MIT scientists have developed a new system that can allow users to watch 3D movies at home without having to wear inconvenient special glasses.
While 3D movies continue to be popular in theatres, they have not made the leap to our homes just yet.
Theatres generally either use special polarised light or project a pair of images that create a simulated sense of depth.
To actually get the 3D effect, though, users have to wear glasses, which have proven too inconvenient to create much of a market for 3D TVs.
Now, researchers from Massachusetts Institute of Technology (MIT) in the US aim to change that with "Home3D," a new system that converts traditional 3D movies from stereo into a format that is compatible with so-called "automultiscopic displays."
These displays are rapidly improving in resolution and show great potential for home theatre systems, researchers said.
"Automultiscopic displays are not as popular as they could be because they can not actually play the stereo formats that traditional 3D movies use in theatres," said Petr Kellnhofer, from MIT's Computer Science and Artificial Intelligence Laboratory (CSAIL).

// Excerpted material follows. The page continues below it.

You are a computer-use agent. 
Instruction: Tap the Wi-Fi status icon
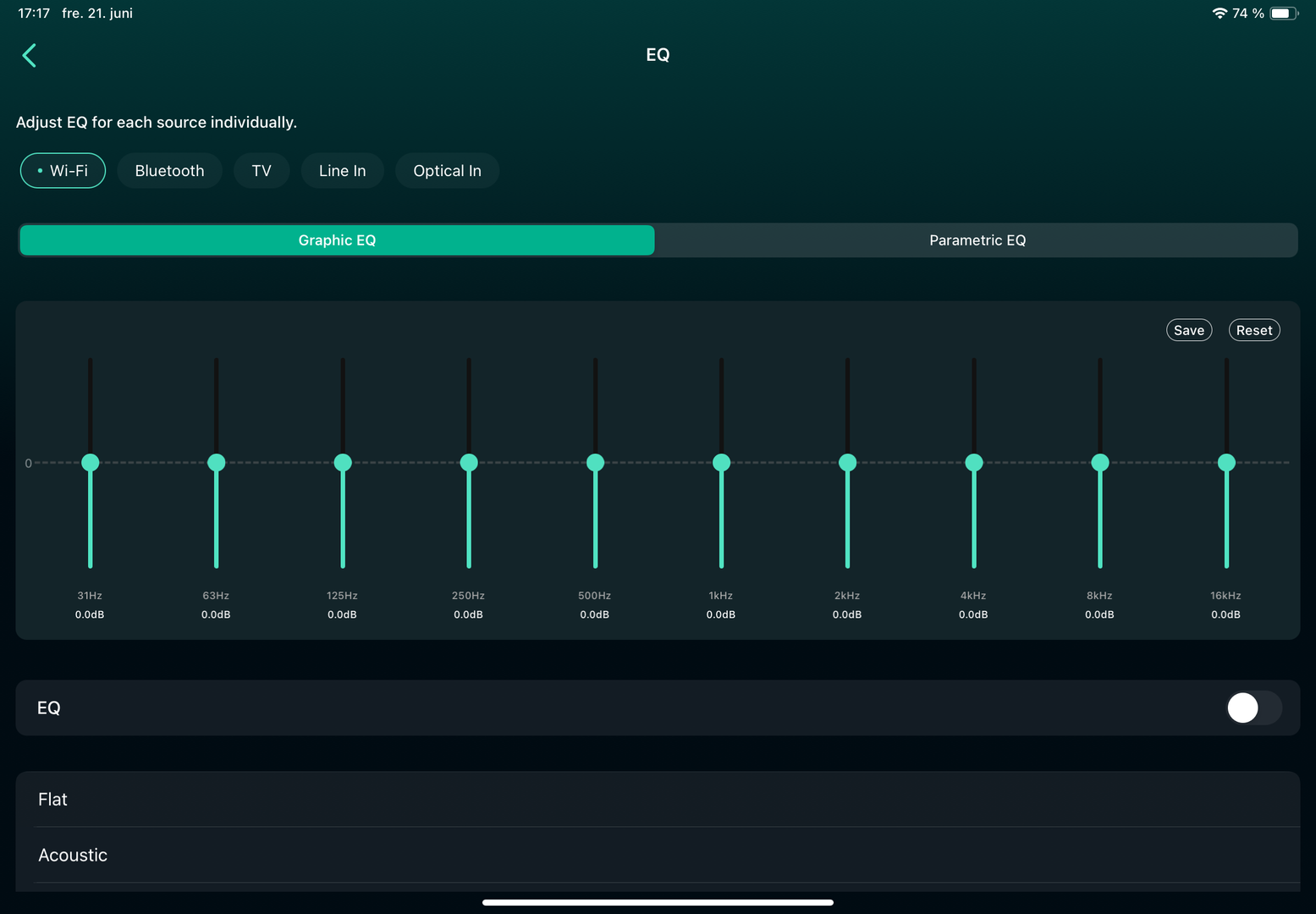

"By converting existing 3D movies to this format, our system helps open the door to bringing 3-D TVs into people's homes," Kellnhofer said.

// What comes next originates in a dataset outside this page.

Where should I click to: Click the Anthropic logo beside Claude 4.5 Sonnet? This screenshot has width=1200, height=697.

Home3D can run in real-time on a graphics-processing unit (GPU), meaning it could run on a system such as an Xbox or a PlayStation.
The team said that in the future Home3D could take the form of a chip that could be put into TVs or media players such as Google's Chromecast.
The algorithms for Home3D also let users customise the viewing experience, dialling up or down the desired level of 3D for any given movie, researchers said.
In a user study involving clips from movies including "The Avengers" and "Big Buck Bunny," participants rated Home3D videos as higher quality 60 per cent of the time, compared to 3D videos converted with other approaches.
Home3D converts 3D movies from "stereoscopic" to "multi- view" video, which means that, rather than showing just a pair of images, the screen displays three or more images that simulate what the scene looks like from different locations.
As a result, each eye perceives what it would see while really being at a given location inside the scene. This allows the brain to naturally compute the depth in the image.